LONDON (Reuters): Britain will respond appropriately if evidence shows Moscow was behind a nerve agent attack on a former Russian spy and his daughter in England, Prime Minister Theresa May said on Thursday.
Former double agent Sergei Skripal, 66, and his daughter Yulia, 33, have been in hospital since they were found unconscious on Sunday on a bench outside a shopping centre in the quiet cathedral city of Salisbury.
“We will do what is appropriate, we will do what is right, if it is proved to be the case that this is state-sponsored,” May told ITV News, when asked whether Britain could expel the Russian ambassador.
“But let’s give the police the time and space to actually conduct their investigation,” she added, in her first comments on the attack since police said on Wednesday a nerve agent was used.

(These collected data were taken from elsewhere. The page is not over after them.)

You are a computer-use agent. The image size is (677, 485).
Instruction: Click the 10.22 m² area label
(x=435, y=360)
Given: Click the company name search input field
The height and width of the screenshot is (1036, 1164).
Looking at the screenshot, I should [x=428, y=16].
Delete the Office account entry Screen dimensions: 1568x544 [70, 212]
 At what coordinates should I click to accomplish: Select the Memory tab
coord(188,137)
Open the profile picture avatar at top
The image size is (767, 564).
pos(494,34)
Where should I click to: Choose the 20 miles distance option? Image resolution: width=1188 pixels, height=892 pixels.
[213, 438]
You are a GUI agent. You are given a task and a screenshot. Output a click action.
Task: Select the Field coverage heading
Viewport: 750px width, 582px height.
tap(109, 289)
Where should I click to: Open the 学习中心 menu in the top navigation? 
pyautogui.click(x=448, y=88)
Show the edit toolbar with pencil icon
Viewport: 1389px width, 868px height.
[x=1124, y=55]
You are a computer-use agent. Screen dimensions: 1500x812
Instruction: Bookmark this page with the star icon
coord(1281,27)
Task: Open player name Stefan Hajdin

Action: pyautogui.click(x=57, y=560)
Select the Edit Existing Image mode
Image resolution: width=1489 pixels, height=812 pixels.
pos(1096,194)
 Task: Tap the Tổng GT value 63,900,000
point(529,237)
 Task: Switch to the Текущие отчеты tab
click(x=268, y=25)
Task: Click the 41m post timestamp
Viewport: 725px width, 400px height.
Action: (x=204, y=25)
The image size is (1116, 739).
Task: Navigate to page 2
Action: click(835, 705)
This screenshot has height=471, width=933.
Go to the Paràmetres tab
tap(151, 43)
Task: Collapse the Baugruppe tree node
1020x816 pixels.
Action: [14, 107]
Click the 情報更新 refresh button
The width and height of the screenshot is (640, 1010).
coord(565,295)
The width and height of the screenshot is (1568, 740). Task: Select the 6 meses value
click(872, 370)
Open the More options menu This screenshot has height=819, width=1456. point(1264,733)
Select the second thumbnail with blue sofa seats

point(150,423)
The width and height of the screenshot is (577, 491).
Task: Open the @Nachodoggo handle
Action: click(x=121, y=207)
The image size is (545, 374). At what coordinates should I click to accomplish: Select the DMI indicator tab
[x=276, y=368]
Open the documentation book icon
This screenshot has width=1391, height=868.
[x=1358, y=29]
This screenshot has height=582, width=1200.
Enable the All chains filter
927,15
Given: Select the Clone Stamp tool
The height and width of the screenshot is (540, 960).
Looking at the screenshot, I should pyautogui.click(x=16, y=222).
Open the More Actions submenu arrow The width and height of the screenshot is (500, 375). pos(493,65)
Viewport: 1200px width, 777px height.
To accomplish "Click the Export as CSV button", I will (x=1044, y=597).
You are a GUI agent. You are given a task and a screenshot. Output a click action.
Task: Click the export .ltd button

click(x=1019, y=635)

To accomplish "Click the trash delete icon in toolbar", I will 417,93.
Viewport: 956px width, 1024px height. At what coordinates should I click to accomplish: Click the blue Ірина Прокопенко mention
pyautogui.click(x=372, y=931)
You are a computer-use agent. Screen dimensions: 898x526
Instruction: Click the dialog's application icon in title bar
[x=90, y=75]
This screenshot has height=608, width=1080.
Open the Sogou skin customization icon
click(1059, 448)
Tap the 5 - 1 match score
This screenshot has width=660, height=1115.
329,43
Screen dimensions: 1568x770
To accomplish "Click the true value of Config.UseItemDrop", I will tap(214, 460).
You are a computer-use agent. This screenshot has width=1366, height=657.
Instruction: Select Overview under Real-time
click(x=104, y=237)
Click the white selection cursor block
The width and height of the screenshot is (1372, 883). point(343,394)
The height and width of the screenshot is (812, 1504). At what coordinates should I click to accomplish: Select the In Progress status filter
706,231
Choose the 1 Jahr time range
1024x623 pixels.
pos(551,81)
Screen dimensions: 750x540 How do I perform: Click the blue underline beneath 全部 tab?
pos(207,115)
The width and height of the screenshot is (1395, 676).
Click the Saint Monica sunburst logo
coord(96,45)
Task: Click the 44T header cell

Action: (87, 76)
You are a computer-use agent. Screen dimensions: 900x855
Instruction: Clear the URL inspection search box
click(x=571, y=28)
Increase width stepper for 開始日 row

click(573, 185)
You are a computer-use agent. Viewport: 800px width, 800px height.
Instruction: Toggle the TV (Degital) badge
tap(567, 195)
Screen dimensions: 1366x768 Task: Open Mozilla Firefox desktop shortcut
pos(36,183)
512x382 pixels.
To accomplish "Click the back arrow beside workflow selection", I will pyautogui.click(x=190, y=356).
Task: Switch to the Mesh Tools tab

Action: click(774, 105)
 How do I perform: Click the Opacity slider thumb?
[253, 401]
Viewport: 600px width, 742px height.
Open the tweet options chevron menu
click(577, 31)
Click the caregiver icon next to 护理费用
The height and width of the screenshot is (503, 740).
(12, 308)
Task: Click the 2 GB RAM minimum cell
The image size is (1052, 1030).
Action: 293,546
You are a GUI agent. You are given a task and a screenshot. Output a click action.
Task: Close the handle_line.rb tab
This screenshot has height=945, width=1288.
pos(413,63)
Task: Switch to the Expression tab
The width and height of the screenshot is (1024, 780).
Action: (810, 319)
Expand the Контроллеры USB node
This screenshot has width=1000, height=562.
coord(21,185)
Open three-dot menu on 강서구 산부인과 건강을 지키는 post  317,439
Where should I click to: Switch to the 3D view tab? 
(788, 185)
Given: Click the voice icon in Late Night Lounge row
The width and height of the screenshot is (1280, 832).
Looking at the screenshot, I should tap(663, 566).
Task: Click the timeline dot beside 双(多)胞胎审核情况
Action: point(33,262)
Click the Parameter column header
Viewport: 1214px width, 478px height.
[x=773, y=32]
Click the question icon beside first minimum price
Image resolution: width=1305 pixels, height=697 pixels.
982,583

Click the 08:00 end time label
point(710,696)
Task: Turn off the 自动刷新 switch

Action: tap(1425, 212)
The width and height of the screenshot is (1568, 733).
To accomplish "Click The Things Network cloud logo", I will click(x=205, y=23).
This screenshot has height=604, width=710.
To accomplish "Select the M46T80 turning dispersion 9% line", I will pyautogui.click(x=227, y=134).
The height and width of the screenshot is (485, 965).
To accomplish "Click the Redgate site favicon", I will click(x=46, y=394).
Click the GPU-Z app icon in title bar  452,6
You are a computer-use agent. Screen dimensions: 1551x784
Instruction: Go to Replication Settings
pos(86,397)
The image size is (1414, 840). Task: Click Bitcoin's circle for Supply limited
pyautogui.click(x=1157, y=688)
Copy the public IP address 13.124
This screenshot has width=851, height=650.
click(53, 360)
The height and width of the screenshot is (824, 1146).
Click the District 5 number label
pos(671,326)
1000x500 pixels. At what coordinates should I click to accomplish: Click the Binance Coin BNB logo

Government experts have identified the substance, which will help identify the source, but have not made the information public.
“Of course, if action needs to be taken, then the government will do that. We’ll do that properly, at the right time, and on the basis of the best evidence,” May said.
Both victims remain unconscious, in a critical but stable condition, while police officer Detective Sergeant Nick Bailey, who was also harmed by the substance, remains in a serious condition.
“He’s well, he’s sat up. He’s not the Nick that I know but of course he’s receiving a high level of treatment,” said Kier Pritchard, head of Wiltshire Police, after visiting Bailey in a hospital intensive care unit.
“He’s very anxious, he’s very concerned. He did his very best on that night.”
A total of 21 people had been treated in hospital following the incident, Pritchard said. In parliament, several lawmakers defied interior minister Amber Rudd’s plea to avoid speculation about who was responsible for the “brazen and reckless act”. Some called for investigations to be re-opened into the deaths of Russian exiles in Britain in recent years.